Golpes en el Senado

Jorge Alberto Gudiño Hernández

Para todo hay gustos, aunque haya algunos de ellos que sean reprobables. Desde la trifulca en el Senado he escuchado y leído posturas por demás diversas.

Hay quienes aplauden la pelea porque “ya era hora de que se agarraran esos dos”; en el mismo sentido hay quienes se lamentan que no haya pasado de un par de empujones, supongo que estarían exultantes si la pelea hubiera sido más espectacular, con un nocaut, por ejemplo, un sillazo bien puesto o un Senador volando desde lo alto de la tribuna para caer en plancha sobre el otro. Estas posturas y sus variantes parecen apelar más al espectáculo, a ese morbo que nos hace detenernos cuando hay un accidente vial o que nos lleva a presenciar una pelea ajena a la distancia antes de separar a los contendientes. Es el ánimo de la bravata, sobre todo si es ajena, que se alimenta con milenios de animalidad.

Hay quienes se lamentan con un tono lastimero por la calidad de los senadores que tenemos en nuestra República. A eso, otra facción le responde que no es el único país donde suceden estas trifulcas, intentando validar los hechos tan sólo porque es algo que sucede y ya está, como tantos malos usos y malas costumbres que se nos atraviesan a diario. Un vicio repetido también se vuelve tradición.

Evidentemente, la mayoría de los comentarios tienden a tomar partido: que si uno de los senadores atacó primero, que quién sabe qué le habrá dicho el otro, que si ya se lo merecía alguno de ellos, que el más joven o el más viejo, que la violencia entre unos y otros ya había comenzado a nivel verbal y era obvio que estallaría en cualquier momento, que si… Estos argumentos, claro está, buscan justificar las acciones del uno o del otro, porque no es lo mismo salir despavorido que defenderse; tampoco ser quien da el primer golpe a ser quien lo recibe.

El eco de todo esto se puede rastrear fácilmente. Hay memes por doquier y burlas para unos y otros. Sobre todo, porque, al día siguiente, ambos senadores (uno con más capacidad que el otro) intentaron culpar a su adversario. Es curioso cómo, en algún momento, los dos pidieron a las audiencias que vieran el video, para constatar su verdad.

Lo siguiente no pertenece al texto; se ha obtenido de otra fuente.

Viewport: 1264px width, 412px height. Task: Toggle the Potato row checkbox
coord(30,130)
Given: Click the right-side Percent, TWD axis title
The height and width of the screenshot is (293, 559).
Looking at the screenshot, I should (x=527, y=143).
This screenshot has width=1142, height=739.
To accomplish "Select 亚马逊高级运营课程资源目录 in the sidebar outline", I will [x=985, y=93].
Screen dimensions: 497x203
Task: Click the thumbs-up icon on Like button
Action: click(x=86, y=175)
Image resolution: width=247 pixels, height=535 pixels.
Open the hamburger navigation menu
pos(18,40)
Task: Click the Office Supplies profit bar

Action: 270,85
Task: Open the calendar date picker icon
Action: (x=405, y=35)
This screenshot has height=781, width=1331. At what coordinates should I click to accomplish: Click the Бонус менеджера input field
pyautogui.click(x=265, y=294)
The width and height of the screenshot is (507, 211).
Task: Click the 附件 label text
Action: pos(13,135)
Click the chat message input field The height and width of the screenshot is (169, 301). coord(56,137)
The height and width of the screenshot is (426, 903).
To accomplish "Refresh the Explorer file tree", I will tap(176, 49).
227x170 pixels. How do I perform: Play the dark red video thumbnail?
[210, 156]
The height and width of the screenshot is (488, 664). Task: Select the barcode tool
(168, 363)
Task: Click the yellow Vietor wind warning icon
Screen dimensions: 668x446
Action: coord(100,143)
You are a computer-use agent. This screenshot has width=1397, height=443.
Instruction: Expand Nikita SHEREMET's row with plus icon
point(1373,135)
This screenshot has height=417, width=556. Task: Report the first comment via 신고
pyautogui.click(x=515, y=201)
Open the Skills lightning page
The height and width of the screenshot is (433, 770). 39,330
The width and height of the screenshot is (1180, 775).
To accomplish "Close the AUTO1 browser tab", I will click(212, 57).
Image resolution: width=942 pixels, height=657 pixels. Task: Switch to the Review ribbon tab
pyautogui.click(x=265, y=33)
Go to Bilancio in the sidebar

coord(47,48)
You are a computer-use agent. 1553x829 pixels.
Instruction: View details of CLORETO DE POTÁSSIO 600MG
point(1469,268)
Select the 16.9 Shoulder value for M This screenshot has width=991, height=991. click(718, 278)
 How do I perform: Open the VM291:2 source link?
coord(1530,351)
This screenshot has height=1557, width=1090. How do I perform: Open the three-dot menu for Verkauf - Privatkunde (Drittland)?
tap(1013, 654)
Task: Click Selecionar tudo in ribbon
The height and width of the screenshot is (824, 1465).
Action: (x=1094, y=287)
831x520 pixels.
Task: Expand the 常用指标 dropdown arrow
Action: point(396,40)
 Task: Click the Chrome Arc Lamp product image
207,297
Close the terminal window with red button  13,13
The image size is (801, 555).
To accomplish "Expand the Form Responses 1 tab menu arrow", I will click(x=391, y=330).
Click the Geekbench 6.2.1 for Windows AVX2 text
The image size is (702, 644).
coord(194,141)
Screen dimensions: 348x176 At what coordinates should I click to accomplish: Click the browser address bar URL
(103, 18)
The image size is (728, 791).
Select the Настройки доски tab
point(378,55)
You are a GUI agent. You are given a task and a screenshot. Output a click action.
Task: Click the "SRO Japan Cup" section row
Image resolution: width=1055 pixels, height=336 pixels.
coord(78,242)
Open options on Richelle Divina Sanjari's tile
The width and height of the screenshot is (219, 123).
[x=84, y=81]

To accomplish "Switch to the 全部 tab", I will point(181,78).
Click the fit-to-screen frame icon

Al margen, pues, de la pelea, la trifulca, los manotazos y los empujones, lo cierto es que el show de los senadores evidencia la enorme capacidad que hay, desde hace varias legislaturas, de tener un diálogo entre las diversas facciones. Es muy claro que los senadores (y los diputados) votan en bloque siguiendo las indicaciones de sus dirigentes. Eso clausura toda suerte de diálogo, porque se asume que la postura del otro está equivocada por formar parte de una minoría. La falta de diálogo termina en violencia. Primero, como abusos de poder, como burlas, como descalificaciones. Es muy común escuchar peleas sin sentido en estas tribunas, cuando lo que se debería discutir son leyes siempre perfectibles (discutirlas, no imponerlas). Si la cereza del pastel fue una pelea física no fue porque se defendieran posturas contradictorias respecto a una modificación a la ley, por ejemplo, sino porque el diálogo está clausurado desde hace tiempo. Y eso, visto desde cualquier postura ideológica, desde el apoyo a una u otra facción, desde la perspectiva de la izquierda o la derecha, es grave, muy grave. Una democracia que no dialoga está condenada a la tiranía.